Ben Hayes

Getting Started with Databricks

Databricks is the Data + AI company and the provider of a leading data science and machine learning platform.

Jan 14, 2022 6 min read Ben Hayes

Introduction
Fundamentals
Setting Up Your Account
Setting Up Your Cluster
Analyzing Data
Conclusion

Introduction

Recently, I completed two certifications with Databricks: Certified Associate Developer for Apache Spark 3.0 and Certified Professional Data Scientist. Both require a two hour proctored certification exam. For more information visit the Databricks certifications page.

A natural question to ask is why? Well, Databricks is a rapidly growing company that offers a powerful yet easy to learn or use platform for data engineering and data science. The platform provides a notebook-like interface to interact with your organizaton’s data whether large or small. You can use any of the 3 major cloud providers (e.g., Amazon AWS, Microsoft Azure, Google Cloud) which makes integration into an existing cloud environment easier. Continue reading to learn how to get started with Databricks!

Fundamentals

Apache Spark

Apache Spark is an open source analytics and compute engine that supports parallelism and fault tolerance. Spark’s initial release in 2014 accelerated the adoption of big data and has since been improved with the addition of dataframes, machine learning capabilities, and streaming. Databricks leverages Apache Spark through it’s notebook based platform. For more information check out these Wikipedia articles: Apache Spark and Databricks and ensure you at least have a high-level understanding of the Spark architecture shown below.

Jobs can be processed in parallel using multiple worker nodes.
Source: https://spark.apache.org/docs/latest/cluster-overview.html

Tools and Language Support

Assuming you have familiarity with data engineering (i.e., using tools like spark or pyspark) or data science (i.e., applying machine learning, using sklearn), learning how to use Databricks and the associated tools for your next project is easier. It’s also helpful to learn about the history of the company and how the company was founded by the creators of Apache Spark, MLflow, and Delta Lake. These tools are popular outside of Databricks but have formed the foundation for Databrick’s comprehensive, collaborative, and cloud-based platform.

The Databricks Lakehouse platform is built around the following tools, in addition to others:

Delta Lake
Spark
MLflow
Koalas (in Spark 3.2, workloads using pandas can be scaled using the pandas API on PySpark)
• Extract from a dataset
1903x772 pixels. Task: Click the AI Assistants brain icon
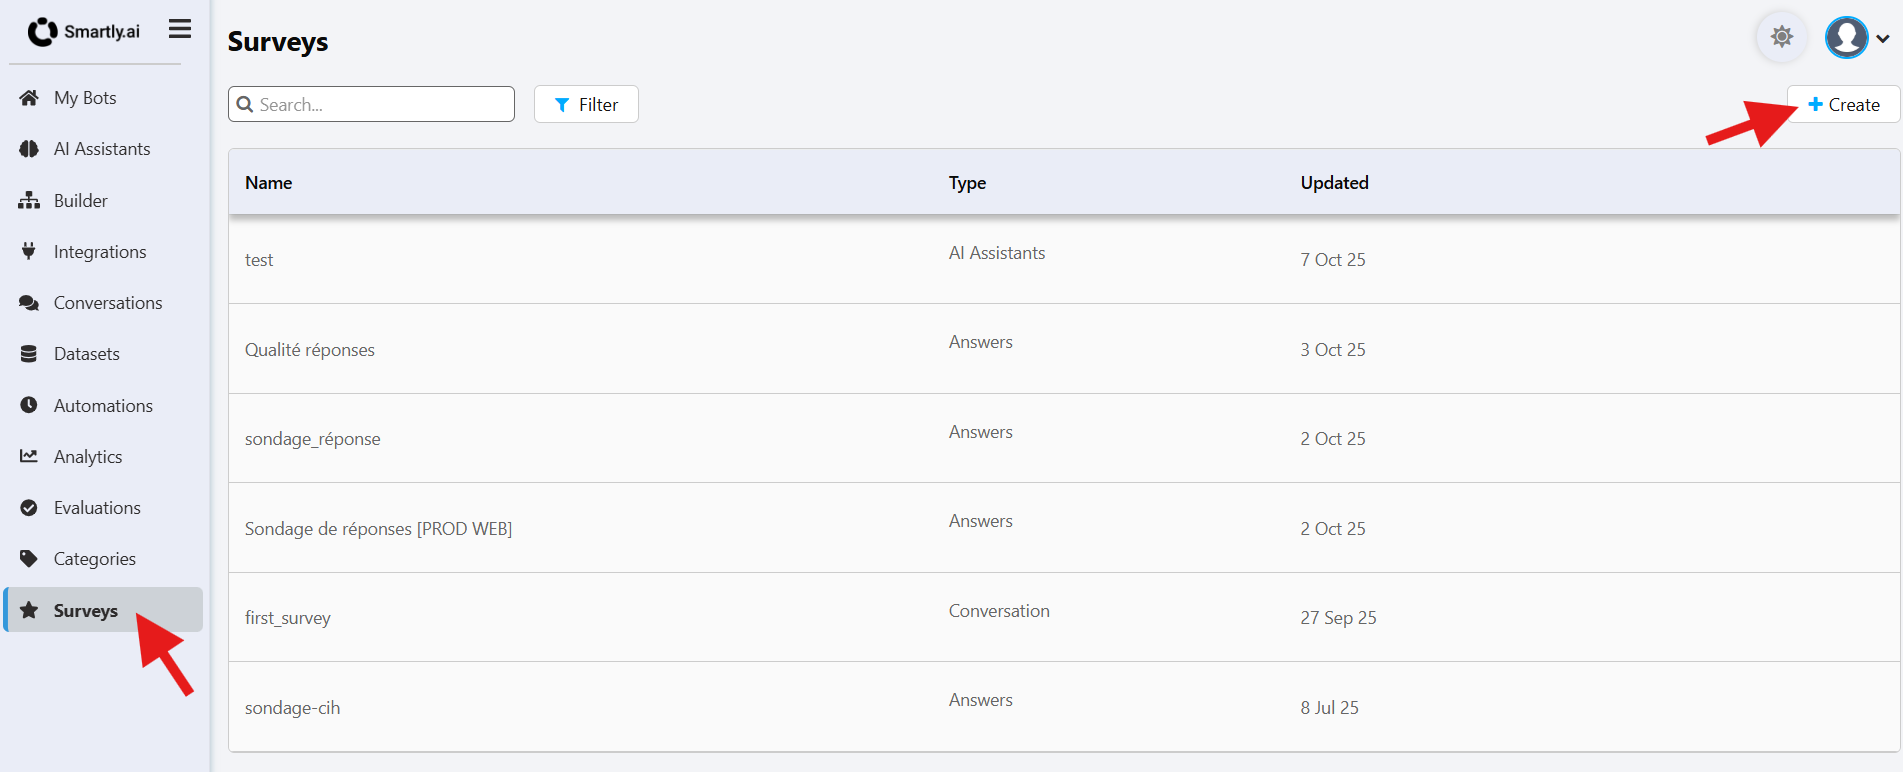(29, 149)
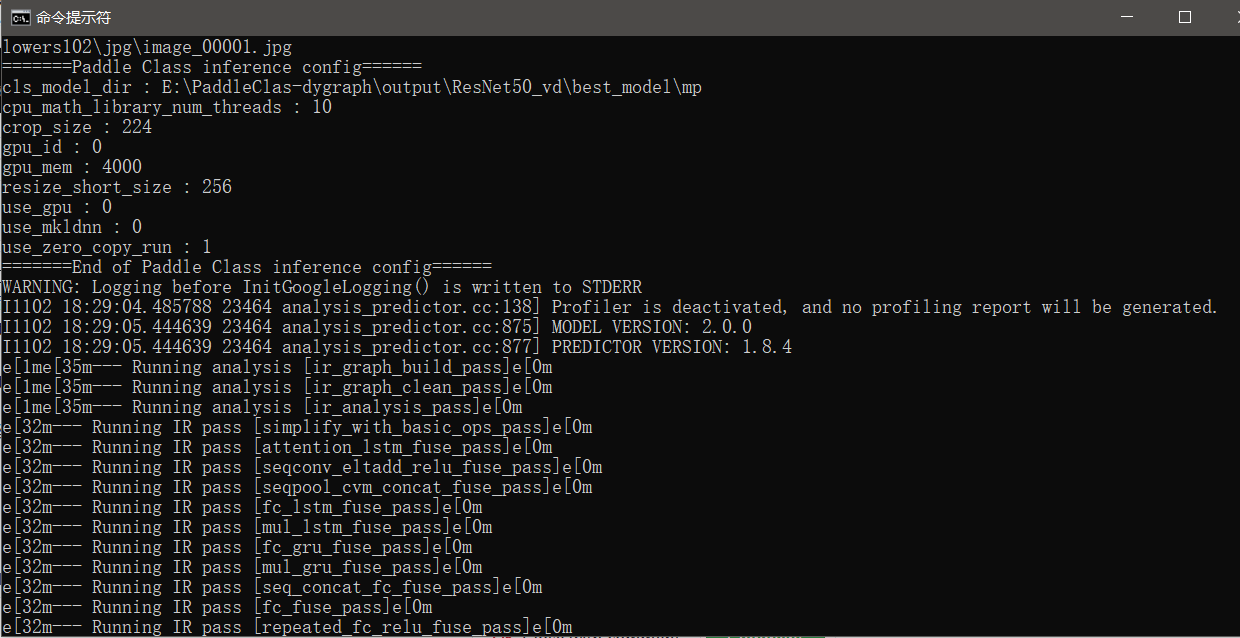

Databricks supports these languages - as long as you know one you should be okay, though it would be helpful to know two or more.

Python
R
SQL
Java
Scala

Workload Types

You can customize the Databricks experience by selecting from a set of workload types. There are four options listed on the Databricks pricing page. The three original workload types (all but SQL compute) are described in detail in the Databricks administrator guide. For more information look at the differences highlighted on the pricing page.

Jobs Light compute
Jobs compute
SQL compute
All-purpose compute

Setting Up Your Account

Once you have familiarity with spark it’s time to navigate to databricks.com and create an account. For this post, we will be using a community account which is restricted to a subset of features but great for acclimating to the platform. As of now all you need is a name, company, email address, and title. For frequently asked questions check out this FAQ page.

Signing up to try Databricks takes only a few clicks

Once your account is created, you’ll be able to log in to view the Databricks Community Edition. The homepage has convenient links to view a tutorial, import data, other common tasks, recent notebooks, and news that may be relevant to you. By opening the left-hand panel you’ll find the ability to create notebooks, tables, and clusters. Additionally, there you can view databases, tables, clusters, and jobs. This panel would contain additional options if you were to advance from the community edition.

Community Edition ofters a foundation of great features to manage data easily

Setting Up Your Cluster

Cluster Settings

Setting up a cluster is an important step and can impact your experience while using Databricks. Pay attention to the Databricks Runtime Version as the options here are important if you intend to perform machine learning or otherwise have a heavy workload. If this is the case, you may wish to opt for an ‘ML’ runtime version. From this page, you can also adjust the instance geography or configure Spark and environment variables.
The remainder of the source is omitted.